#### [AIM OF THE TASK]
Copy out the material beginning at the line that contains "Click the black" and continuing through its end, requests included. Multiply every coordinate in the answers by 0.45 and round each result to a whole number, with halves rounded up.

━━━ RAW DATA ━━━

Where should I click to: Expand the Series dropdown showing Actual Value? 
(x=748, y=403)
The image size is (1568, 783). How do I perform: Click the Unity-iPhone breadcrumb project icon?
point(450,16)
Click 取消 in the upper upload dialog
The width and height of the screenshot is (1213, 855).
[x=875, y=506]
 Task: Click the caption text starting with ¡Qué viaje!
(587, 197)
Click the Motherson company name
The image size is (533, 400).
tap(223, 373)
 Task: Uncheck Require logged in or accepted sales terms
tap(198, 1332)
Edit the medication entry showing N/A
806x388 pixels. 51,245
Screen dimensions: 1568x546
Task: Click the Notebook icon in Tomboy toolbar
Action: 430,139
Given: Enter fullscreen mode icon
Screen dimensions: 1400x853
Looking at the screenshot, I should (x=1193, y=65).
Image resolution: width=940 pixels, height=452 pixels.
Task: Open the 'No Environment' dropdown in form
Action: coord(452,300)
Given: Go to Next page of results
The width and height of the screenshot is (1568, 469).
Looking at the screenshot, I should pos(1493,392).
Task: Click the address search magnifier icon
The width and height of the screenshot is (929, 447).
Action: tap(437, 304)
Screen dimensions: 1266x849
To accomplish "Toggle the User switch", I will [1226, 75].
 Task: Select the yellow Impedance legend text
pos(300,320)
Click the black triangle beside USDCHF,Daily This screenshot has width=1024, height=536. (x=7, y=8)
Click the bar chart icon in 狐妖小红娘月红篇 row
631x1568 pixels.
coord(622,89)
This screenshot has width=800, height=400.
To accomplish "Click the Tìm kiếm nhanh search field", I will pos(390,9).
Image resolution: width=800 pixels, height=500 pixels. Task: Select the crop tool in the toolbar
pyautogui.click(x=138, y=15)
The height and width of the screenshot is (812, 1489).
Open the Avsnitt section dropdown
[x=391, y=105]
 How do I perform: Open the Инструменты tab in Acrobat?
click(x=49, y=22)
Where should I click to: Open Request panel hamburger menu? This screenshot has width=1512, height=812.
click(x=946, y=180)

━━━

#### [REPLY TO THE EXERCISE]
Click the black triangle beside USDCHF,Daily This screenshot has width=1024, height=536. (x=3, y=4)
Click the bar chart icon in 狐妖小红娘月红篇 row
631x1568 pixels.
coord(280,40)
This screenshot has width=800, height=400.
To accomplish "Click the Tìm kiếm nhanh search field", I will pos(176,4).
Image resolution: width=800 pixels, height=500 pixels. Task: Select the crop tool in the toolbar
pyautogui.click(x=62, y=7)
The height and width of the screenshot is (812, 1489).
Open the Avsnitt section dropdown
[x=176, y=47]
 How do I perform: Open the Инструменты tab in Acrobat?
click(x=22, y=10)
Where should I click to: Open Request panel hamburger menu? This screenshot has width=1512, height=812.
click(x=426, y=81)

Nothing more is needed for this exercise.